Division of Pediatric Cardiology, Ann & Robert H. Lurie Children's Hospital of Chicago, Chicago, IL, USA.
Lillie Frank Abercrombie Division of Pediatric Cardiology, Department of Pediatrics, Texas Children's Hospital, Baylor College of Medicine, Houston, TX, USA.
Pediatr Cardiol. 2024 Jun;45(5):1120-1128. doi: 10.1007/s00246-024-03463-3. Epub 2024 Mar 22.
Cardiac dysfunction is associated with mortality in children with hypoplastic left heart syndrome (HLHS). We evaluated the ability of qualitative and quantitative RV functional parameters to predict outcomes in HLHS patients. In this retrospective, single-center study, echocardiograms from 3 timepoints (pre-stage 1 palliation, 4-8 weeks post-stage 1 palliation, and pre-Glenn) were analyzed in infants with HLHS. Patients were stratified into two groups based on outcome of transplant-free survival post-Glenn (survivors) versus mortality or transplantation prior to Fontan (non-survivors). Images were retrospectively reviewed to obtain RV global longitudinal strain (RVGLS), RV-free wall strain (RVFWS), fractional area change (FAC), tricuspid annular systolic plane excursion (TAPSE), tissue motion annular displacement of the tricuspid valve (TMAD-TV) and qualitative systolic function assessment during the predetermined timepoints. An equal variance t-test and chi-square were used to determine significant differences and ROC curve analysis was performed to derive optimal cutoff values to predict mortality/transplant. A total of 47 patients met inclusion criteria, of which, 21 patients met composite endpoint. There were no significant differences in any RV functional parameter during the pre- or post-stage 1 palliation timepoints. The absolute values of RVFWS, RVGLS, and TMAD-TV were significantly greater in survivors than non-survivors during the pre-Glenn timepoint. A pre-Glenn RVGLS > -15.6 (AUC 0.79), RVFWS > -18.6 (AUC 0.75), and TMAD-TV < 12.6% (AUC 0.82) were sensitive and specific for predicting death or need for transplantation prior to Fontan completion. RVGLS, RVFWS, and TMAD-TV may help identify higher-risk HLHS patients during the interstage period.

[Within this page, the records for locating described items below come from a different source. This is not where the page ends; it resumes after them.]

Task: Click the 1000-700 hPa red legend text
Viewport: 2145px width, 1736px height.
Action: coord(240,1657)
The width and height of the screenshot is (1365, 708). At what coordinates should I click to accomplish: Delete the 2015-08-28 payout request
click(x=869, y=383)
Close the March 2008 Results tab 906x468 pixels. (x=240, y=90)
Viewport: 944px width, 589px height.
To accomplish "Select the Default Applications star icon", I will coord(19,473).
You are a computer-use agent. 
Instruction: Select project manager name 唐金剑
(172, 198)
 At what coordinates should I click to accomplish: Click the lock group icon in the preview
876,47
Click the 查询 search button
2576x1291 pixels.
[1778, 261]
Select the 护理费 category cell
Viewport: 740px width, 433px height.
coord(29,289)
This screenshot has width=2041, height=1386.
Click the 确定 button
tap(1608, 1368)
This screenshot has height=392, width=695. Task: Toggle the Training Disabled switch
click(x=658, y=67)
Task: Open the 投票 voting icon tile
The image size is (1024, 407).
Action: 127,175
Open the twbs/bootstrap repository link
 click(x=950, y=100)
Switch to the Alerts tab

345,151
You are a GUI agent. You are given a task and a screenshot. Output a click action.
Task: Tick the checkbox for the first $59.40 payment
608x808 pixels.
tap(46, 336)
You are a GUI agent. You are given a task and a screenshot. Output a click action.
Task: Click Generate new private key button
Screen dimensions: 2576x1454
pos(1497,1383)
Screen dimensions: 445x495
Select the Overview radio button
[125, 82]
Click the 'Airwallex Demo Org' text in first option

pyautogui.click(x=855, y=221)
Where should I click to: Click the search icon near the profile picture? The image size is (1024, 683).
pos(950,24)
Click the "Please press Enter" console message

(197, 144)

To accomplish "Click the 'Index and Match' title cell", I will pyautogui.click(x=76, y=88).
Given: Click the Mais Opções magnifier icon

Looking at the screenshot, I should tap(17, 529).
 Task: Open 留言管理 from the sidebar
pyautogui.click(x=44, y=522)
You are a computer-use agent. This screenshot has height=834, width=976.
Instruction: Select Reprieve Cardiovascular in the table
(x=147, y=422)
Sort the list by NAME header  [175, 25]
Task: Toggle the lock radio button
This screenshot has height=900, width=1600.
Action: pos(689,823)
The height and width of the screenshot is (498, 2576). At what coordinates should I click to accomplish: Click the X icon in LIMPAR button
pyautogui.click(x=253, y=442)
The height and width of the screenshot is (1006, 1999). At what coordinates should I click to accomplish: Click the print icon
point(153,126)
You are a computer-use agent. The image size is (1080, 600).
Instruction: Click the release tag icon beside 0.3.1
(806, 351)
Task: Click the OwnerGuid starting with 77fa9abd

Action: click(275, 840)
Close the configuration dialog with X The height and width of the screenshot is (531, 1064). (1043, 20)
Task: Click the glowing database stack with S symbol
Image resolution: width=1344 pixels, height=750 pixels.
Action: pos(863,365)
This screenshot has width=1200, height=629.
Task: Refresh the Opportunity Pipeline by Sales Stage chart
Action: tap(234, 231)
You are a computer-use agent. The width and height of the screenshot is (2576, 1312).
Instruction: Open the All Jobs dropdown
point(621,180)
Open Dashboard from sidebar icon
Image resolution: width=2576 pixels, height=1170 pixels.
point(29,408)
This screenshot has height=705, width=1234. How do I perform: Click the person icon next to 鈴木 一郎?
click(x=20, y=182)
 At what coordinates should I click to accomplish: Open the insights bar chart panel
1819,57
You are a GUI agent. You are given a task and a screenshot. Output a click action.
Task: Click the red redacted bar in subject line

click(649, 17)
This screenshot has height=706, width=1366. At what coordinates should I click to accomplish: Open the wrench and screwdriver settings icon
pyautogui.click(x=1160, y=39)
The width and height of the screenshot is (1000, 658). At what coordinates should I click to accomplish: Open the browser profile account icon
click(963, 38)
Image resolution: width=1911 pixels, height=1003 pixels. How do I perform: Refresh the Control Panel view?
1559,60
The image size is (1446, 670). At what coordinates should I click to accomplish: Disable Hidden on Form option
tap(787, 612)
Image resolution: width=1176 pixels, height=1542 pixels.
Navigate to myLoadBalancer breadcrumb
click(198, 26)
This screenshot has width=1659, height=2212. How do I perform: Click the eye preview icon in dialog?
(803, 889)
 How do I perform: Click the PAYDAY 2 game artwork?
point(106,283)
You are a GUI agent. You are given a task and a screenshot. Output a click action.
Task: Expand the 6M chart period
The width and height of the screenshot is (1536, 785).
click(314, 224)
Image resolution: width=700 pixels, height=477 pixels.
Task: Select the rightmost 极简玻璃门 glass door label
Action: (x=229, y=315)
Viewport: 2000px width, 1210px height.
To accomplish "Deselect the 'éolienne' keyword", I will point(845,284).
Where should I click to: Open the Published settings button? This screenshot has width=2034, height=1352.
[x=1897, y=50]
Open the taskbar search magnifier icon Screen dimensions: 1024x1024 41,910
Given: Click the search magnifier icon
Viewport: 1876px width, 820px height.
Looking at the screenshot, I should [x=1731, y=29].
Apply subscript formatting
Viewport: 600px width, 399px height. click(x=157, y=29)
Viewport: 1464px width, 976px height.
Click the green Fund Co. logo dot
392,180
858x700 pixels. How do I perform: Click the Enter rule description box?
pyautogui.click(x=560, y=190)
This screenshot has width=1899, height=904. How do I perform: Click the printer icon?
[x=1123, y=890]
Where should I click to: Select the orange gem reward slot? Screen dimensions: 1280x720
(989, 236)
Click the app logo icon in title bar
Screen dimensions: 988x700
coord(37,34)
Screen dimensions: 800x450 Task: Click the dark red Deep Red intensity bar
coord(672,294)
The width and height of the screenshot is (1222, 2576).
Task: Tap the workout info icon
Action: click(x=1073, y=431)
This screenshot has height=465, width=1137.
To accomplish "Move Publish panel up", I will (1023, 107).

左心发育不全综合征(HLHS)患儿存在心功能障碍与死亡率相关。我们评估了 RV 功能的定性和定量参数预测 HLHS 患者结局的能力。在这项回顾性单中心研究中,分析了患有 HLHS 的婴儿在 3 个时间点(1 期姑息术前、1 期姑息术后 4-8 周、Glenn 术前)的超声心动图。根据 Glenn 术后无移植生存(幸存者)与死亡或 Fontan 前移植(非幸存者)的结局,将患者分为两组。回顾性地评估图像以获得 RV 整体纵向应变(RVGLS)、RV 游离壁应变(RVFWS)、分数面积变化(FAC)、三尖瓣环收缩期平面位移(TAPSE)、三尖瓣组织运动瓣环位移(TMAD-TV)和在预定时间点的收缩功能定性评估。使用方差齐性 t 检验和卡方检验来确定显著差异,并进行 ROC 曲线分析以得出预测死亡率/移植的最佳截断值。共有 47 例患者符合纳入标准,其中 21 例患者符合复合终点。在 1 期姑息术前或术后时间点,RV 功能的任何参数均无显著差异。在 Glenn 术前时间点,幸存者的 RVFWS、RVGLS 和 TMAD-TV 的绝对值均显著大于非幸存者。Glenn 术前 RVGLS>−15.6(AUC 0.79)、RVFWS>−18.6(AUC 0.75)和 TMAD-TV<12.6%(AUC 0.82)对于预测 Fontan 完成前死亡或需要移植具有较高的敏感性和特异性。RVGLS、RVFWS 和 TMAD-TV 可能有助于在围手术期识别 HLHS 患者的高危人群。